The Problem with MTPD.
There is a number buried in every business impact analysis that drives more planning decisions than almost anything else: the Maximum Tolerable Period of Disruption. It determines recovery time objectives, shapes recovery strategies, and informs how much money an organisation is prepared to spend on resilience. It sits at the heart of ISO 22301 and most established Business Continuity methodologies.
It is also, in my experience, one of the most misleading outputs of the entire BIA process.
What the evidence tells us
Consider what has happened to three major UK organisations in the past twelve months. Marks and Spencer suffered a ransomware attack in April 2025 that shut down online ordering for 46 days and took nearly four months to fully restore click and collect. The estimated cost was £300 million. Jaguar Land Rover was hit by a cyber attack in August 2025 that halted production at all three UK plants for five weeks, at a direct cost of £196 million, sending shockwaves through a supply chain employing over 100,000 people. The Co‑operative Group had its shelves stripped across 2,300 stores for weeks after an attack in late April 2025, with a reported cost of £206 million.
All three organisations are still trading. All three are still going concerns. None of them collapsed.
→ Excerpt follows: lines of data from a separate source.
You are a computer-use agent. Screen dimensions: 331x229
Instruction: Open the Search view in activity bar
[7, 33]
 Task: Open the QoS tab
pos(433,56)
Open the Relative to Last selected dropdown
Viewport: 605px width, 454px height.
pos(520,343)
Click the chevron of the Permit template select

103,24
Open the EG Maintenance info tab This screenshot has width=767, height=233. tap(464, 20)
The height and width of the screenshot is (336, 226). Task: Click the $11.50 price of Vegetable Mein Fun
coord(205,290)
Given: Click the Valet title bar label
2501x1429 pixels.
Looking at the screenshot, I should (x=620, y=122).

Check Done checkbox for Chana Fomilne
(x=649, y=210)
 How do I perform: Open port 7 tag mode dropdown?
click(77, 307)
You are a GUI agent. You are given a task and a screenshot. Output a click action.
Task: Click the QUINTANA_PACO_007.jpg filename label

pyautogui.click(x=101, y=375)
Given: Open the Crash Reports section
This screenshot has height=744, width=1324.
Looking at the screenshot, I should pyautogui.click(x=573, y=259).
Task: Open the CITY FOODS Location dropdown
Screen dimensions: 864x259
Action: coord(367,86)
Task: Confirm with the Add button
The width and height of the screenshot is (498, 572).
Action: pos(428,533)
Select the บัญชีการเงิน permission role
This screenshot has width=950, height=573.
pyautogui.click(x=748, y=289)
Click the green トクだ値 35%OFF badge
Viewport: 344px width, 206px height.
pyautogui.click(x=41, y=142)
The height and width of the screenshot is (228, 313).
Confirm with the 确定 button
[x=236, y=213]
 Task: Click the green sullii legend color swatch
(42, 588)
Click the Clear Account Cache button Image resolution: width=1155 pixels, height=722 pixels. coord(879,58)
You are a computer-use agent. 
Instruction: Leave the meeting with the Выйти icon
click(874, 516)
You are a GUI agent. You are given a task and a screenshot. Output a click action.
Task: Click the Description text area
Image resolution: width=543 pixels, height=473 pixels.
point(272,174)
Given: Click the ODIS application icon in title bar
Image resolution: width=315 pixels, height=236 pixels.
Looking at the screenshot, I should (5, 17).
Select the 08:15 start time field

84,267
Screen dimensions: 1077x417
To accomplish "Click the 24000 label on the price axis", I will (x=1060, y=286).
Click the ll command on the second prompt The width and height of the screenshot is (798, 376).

Now ask yourself: what MTPD did each of those organisations have written down for online sales, vehicle manufacturing, or grocery supply? Almost certainly something measured in hours or days, not weeks or months. Yet every single one of them blew past that figure by an enormous margin and came out the other side battered, bruised, and significantly poorer, but intact.
So what does the MTPD actually tell us?
The cliff‑edge assumption
The logic of MTPD is that there is a point beyond which disruption to a critical activity becomes unrecoverable. Cross that line and the organisation faces existential consequences. It sounds rigorous. It sounds measurable. But it assumes that disruption works like a cliff edge, and it does not.
Organisations do not hit a threshold at hour 73 and cease to function. They degrade. They adapt. They lose revenue, lose customers, lose reputation. The damage is cumulative and context‑dependent, not absolute. A week without online ordering in January is a different proposition from a week without online ordering in the run‑up to Christmas. A manufacturing shutdown during a model transition is different from one at peak production. The context matters enormously, and a single number cannot capture it.
Worse, the false precision of an MTPD figure gives people confidence in a number that was, in most cases, an educated guess made by a department head during a workshop eighteen months ago. It gets written into the BIA, drives the recovery strategy, and is never seriously challenged — until the incident arrives and proves it wrong.
Where BIAs earn their keep
I want to be clear that I am not arguing against business impact analysis. I am a strong advocate for the process, but for reasons that have very little to do with the MTPD figure itself.
The real value of a good BIA is in the conversation it forces. When you sit down with a department head and work through their critical activities, what you uncover are the dependencies and back‑office processes that nobody thinks about until they stop working. The payroll run that depends on a single person and a system that has not been upgraded since 2017. The supplier approval process that sits entirely in one person’s inbox. The contract management spreadsheet that has never been backed up anywhere except a local hard drive.
These are the findings that make BIAs worth doing. They surface the operational fragility that sits beneath the surface of every organisation, in the processes that are too mundane to attract attention and too critical to survive without. No board paper on resilience will ever mention the payroll interface file, but when it breaks, everybody notices within days.
A better question than “how long have we got?”
The problem is not that we ask organisations to think about the impact of disruption. The problem is that we funnel that thinking into a single number and then treat that number as though it were a fact. A more honest approach would acknowledge that the impact of disruption depends on when it happens, what else is going on, how customers and regulators respond, and a dozen other variables that no workshop can predict.
Instead of asking “what is the maximum tolerable period of disruption?” we might be better served asking “what would we need to do differently if this activity were unavailable for a day, a week, a month?” That question leads to graduated response planning, to trigger points, to thinking about what “good enough” looks like at different stages of an incident. It treats disruption as a continuum rather than a binary, and it produces planning that is far more useful when something actually goes wrong.
M&S, JLR, and the Co‑op all survived disruptions that almost certainly exceeded their documented MTPDs many times over. They survived because organisations are more resilient than any single number suggests. The BIA process should reflect that reality, not obscure it.